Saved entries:
____
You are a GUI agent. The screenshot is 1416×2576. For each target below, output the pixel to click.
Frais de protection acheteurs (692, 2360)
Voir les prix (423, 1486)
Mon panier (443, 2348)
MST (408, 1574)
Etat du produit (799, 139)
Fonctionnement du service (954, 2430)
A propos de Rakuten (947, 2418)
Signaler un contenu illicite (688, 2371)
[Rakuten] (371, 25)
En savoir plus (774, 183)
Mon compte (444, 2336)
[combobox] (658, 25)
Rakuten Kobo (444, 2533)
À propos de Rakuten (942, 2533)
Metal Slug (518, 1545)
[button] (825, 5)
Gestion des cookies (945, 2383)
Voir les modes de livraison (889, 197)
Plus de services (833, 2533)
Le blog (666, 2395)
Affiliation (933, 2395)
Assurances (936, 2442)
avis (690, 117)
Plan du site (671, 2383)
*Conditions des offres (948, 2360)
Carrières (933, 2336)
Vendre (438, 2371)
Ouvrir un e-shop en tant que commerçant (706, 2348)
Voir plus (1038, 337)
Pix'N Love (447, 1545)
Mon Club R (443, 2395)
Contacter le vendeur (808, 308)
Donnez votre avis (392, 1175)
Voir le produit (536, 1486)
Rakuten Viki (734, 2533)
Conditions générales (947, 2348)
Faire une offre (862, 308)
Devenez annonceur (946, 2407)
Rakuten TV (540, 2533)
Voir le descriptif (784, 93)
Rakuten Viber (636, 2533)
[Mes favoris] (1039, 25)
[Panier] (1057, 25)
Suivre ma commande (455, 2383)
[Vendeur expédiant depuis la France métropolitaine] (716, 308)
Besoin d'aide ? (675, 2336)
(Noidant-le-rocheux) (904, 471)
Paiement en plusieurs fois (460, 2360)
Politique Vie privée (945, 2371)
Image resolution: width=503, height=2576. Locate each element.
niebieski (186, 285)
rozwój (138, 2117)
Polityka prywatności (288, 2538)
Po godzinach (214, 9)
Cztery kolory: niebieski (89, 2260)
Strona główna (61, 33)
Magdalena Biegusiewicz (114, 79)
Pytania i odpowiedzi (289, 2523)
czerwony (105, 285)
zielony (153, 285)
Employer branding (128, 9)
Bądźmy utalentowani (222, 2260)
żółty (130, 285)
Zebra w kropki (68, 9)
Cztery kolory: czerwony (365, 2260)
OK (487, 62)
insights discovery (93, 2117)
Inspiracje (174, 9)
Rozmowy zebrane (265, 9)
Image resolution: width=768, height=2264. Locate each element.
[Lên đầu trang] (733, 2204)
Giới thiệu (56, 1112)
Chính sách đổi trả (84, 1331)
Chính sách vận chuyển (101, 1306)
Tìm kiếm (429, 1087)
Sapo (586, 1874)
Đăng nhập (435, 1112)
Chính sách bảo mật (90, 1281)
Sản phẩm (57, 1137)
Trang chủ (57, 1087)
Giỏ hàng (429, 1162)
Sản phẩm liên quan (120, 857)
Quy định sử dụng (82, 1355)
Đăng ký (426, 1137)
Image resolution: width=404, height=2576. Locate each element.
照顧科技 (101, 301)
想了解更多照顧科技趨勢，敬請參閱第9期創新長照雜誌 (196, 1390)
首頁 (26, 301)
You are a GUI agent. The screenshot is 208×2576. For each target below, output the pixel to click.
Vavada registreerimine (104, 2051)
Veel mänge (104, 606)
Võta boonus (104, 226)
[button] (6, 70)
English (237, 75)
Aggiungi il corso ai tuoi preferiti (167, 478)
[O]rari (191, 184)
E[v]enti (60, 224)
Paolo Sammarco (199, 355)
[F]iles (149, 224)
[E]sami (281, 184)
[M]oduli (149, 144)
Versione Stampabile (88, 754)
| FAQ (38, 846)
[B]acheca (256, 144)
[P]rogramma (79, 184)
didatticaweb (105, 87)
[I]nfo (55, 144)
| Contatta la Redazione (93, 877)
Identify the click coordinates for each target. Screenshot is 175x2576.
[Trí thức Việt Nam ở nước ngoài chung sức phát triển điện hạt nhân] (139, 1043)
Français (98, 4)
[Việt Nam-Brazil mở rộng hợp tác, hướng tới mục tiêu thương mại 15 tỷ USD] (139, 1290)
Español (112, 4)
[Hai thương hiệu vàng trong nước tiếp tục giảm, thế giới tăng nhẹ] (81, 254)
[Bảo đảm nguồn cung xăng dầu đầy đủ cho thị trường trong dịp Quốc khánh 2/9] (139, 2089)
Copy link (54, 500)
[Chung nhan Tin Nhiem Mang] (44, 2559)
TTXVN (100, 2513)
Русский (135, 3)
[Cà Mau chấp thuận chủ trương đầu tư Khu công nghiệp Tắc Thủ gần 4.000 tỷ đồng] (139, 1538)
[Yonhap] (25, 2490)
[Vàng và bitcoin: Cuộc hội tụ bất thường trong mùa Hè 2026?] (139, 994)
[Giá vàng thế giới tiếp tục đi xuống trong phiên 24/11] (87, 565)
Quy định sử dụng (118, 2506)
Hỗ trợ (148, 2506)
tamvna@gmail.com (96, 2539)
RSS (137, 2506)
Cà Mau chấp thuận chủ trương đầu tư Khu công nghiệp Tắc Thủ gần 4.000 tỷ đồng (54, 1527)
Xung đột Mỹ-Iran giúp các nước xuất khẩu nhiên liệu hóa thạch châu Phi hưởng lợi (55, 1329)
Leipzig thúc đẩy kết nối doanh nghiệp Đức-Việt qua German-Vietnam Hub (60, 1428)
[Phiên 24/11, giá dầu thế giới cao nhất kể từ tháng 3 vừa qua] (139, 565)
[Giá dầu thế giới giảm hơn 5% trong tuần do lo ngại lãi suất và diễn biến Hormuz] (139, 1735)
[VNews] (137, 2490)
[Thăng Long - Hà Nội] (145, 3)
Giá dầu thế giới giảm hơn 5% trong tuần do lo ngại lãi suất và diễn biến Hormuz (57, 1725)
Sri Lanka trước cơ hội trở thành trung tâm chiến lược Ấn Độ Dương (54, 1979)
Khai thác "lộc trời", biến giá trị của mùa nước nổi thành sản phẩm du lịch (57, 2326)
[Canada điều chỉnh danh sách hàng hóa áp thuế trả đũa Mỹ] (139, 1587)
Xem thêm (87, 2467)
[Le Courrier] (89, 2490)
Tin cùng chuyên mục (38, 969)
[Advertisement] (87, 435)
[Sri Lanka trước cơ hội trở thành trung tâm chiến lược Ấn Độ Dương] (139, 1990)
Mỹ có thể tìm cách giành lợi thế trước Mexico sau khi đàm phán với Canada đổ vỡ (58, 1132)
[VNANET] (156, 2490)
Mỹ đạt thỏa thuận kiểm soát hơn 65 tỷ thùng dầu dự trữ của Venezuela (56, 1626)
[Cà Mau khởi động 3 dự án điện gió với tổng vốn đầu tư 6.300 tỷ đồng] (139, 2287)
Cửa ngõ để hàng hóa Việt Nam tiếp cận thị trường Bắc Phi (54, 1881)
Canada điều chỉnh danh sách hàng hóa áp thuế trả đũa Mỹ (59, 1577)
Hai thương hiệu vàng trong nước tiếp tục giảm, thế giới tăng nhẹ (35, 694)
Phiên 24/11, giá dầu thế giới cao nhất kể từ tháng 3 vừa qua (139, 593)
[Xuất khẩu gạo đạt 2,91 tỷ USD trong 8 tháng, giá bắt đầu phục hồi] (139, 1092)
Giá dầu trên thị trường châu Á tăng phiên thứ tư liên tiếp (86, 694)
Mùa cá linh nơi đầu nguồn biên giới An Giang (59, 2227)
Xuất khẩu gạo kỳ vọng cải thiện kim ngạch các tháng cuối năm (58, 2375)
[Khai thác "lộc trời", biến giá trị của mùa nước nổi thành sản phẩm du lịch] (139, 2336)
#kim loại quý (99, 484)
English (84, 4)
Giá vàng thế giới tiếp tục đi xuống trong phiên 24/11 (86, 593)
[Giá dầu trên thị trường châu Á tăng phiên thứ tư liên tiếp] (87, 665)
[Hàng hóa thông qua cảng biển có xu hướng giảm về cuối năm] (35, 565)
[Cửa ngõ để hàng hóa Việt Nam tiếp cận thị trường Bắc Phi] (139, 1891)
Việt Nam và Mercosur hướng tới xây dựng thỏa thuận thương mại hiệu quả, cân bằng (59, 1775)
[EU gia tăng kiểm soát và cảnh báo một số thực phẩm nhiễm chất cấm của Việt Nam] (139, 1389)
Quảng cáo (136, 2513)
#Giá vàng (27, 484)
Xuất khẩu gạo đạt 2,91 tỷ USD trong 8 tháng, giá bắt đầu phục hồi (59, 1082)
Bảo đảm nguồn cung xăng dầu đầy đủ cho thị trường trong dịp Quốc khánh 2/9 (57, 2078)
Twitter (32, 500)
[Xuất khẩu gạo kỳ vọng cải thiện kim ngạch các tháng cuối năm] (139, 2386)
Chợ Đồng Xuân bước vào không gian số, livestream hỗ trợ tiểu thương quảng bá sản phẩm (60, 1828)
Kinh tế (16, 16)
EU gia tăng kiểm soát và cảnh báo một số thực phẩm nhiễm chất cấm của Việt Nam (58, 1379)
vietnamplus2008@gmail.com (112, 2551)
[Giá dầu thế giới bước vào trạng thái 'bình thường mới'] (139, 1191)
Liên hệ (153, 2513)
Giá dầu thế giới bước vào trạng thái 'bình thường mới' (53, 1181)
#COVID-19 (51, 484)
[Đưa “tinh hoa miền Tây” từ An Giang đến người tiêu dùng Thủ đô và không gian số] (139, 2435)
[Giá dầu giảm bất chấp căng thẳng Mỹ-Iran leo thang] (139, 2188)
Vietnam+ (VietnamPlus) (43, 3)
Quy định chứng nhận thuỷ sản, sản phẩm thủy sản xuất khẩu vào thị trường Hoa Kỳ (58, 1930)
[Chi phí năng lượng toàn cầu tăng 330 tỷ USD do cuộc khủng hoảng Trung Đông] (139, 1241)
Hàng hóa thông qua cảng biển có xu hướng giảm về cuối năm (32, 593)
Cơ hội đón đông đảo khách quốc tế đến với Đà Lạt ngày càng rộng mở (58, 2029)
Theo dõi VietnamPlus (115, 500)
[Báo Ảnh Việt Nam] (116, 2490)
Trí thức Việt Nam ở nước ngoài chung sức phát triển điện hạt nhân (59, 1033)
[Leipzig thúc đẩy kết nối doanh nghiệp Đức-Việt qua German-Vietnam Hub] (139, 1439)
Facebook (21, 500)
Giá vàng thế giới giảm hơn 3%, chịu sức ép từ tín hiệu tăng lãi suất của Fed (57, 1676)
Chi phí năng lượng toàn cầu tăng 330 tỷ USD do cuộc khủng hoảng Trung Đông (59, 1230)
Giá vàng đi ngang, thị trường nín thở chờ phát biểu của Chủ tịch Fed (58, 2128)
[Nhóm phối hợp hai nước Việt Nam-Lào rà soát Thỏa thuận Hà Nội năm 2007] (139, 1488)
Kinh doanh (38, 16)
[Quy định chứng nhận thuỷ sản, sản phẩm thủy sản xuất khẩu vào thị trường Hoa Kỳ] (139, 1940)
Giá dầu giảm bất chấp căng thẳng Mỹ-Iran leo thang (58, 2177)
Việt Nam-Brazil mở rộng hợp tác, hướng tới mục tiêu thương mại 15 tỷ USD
____
● TO DO:
Wherever the line holding "Hỗ trợ (148, 2506)" falls in the entries above, copy exactly from it through the line holding "Hub (60, 1428)", inclusive, and add nothing.

● WRITTEN ANSWER:
Hỗ trợ (148, 2506)
tamvna@gmail.com (96, 2539)
RSS (137, 2506)
Cà Mau chấp thuận chủ trương đầu tư Khu công nghiệp Tắc Thủ gần 4.000 tỷ đồng (54, 1527)
Xung đột Mỹ-Iran giúp các nước xuất khẩu nhiên liệu hóa thạch châu Phi hưởng lợi (55, 1329)
Leipzig thúc đẩy kết nối doanh nghiệp Đức-Việt qua German-Vietnam Hub (60, 1428)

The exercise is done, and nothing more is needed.